Giulia grida ‘aiuto’ poi è stordita per la caduta, il coltello si rompe e lui la carica in auto, sul sedile posteriore, lontano dalla borsa con il cellulare che resta davanti. “Non sapevo dove andare” poi si dirige verso la zona industriale di Fossò, mentre Giulia prova a reagire ma il secondo tentativo di fuga diventa mortale. “Mentre eravamo in macchina lei ha iniziato a dirmi ‘cosa stai facendo? sei pazzo? Lasciami andare’. Era sdraiata sul sedile, poi si è messa seduta. Si toccava la testa. All’inizio pensavo solo a guidare. Poi ho iniziato a strattonarla e tenerla ferma con un braccio. C’eravamo fermati in mezzo alla strada, ho provato a metterle lo scotch sulla bocca, non mi ricordo se se l’è tolto o è caduto da solo perché non l’avevo messo bene. Si dimenava. È scesa e ha iniziato a correre. Anch’io sono sceso”. Un tentativo di mettersi in salvo ripreso, in parte, da una telecamera di una ditta (inquadra Giulia alle 23.40) che prelude l’atto finale.
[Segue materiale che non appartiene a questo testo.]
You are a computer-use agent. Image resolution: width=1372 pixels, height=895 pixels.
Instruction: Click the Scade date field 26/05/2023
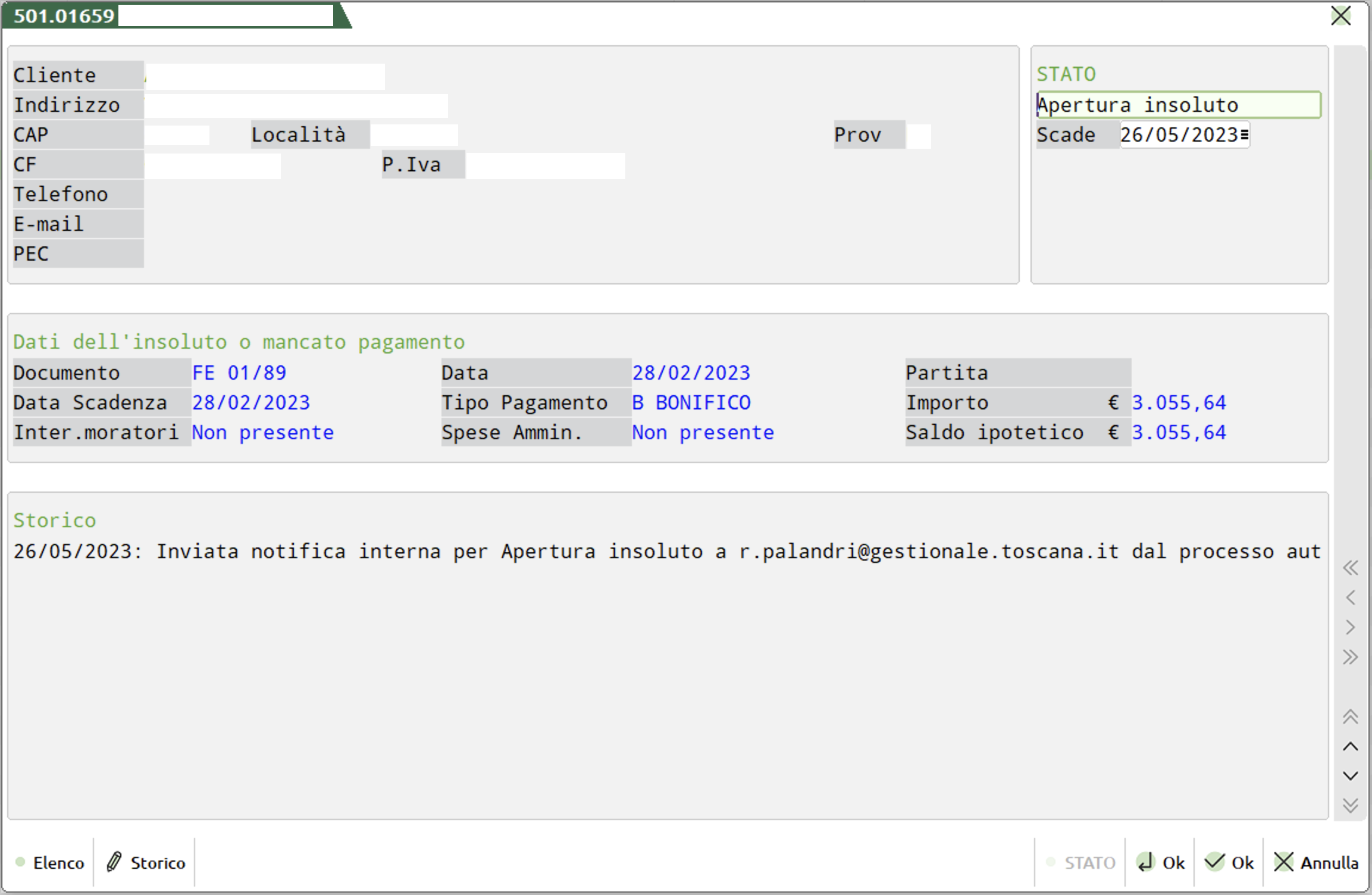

“Avevo due coltelli nella tasca in auto dietro al sedile del guidatore. Uno l’avevo lasciato cadere a Vigonovo. Ho preso l’altro e l’ho rincorsa. Non so se l’ho spinta o è inciampata. Continuava a chiedere aiuto. Le ho dato, non so, una decina, dodici, tredici colpi con il coltello. Ho colpito un po’ tutto, le braccia, il collo, la faccia, il torace, la nuca” dice mimando davanti al pubblico ministero il gesto con le mani. “In quel momento ero un po’ in panico, l’ho colpita…poi si proteggeva con le braccia, a un certo punto non ho guardato neanche più dove stavo colpendo”.
L’ultima coltellata è sull’occhio: “Ho smesso subito, non avrei voluto colpirla in certi punti” e aggiunge: “Un po’ perché non reggevo più tanto, un po’ perché mi ero accorto di averle dato una coltellata sull’occhio e la cosa mi faceva troppo senso e quindi ho smesso”. L’autopsia restituisce 75 coltellate e una morte per shock emorragico provocato dal colpo alla testa e dalle coltellate.
La ricarica sulla sua Fiat Punto quando Giulia è già morta. Non parla di raptus o blackout, ma alcuni dettagli non li ricorda e confessa di non aver avuto un piano di fuga. Racconta di essersi liberato lungo la strada degli abiti sporchi di sangue, del coltello e del cellulare della ventiduenne per guadagnare tempo, e di essersi diretto verso le montagne con due obiettivi: nascondere Giulia e suicidarsi.
La scelta cade sul lago di Barcis, in provincia di Pordenone, a cento chilometri da casa Cecchettin. Turetta abbandona la vittima e la copre con dei sacchi neri “perché non venisse rovinato e fosse trovato nelle migliori condizioni”, ma anche per avere “un po’ di tempo per riuscire a togliermi la vita, e ovviamente non volevo essere trovato subito sennò non ce l’avrei fatta”. Un tentativo che va a vuoto almeno un paio di volte perché “non ho avuto mai il coraggio” poi la visione dell’appello dei genitori in tv e quindi la ‘resa’ con l’arresto vicino Lipsia, in Germania, dopo sette giorni dall’omicidio di Giulia Cecchettin.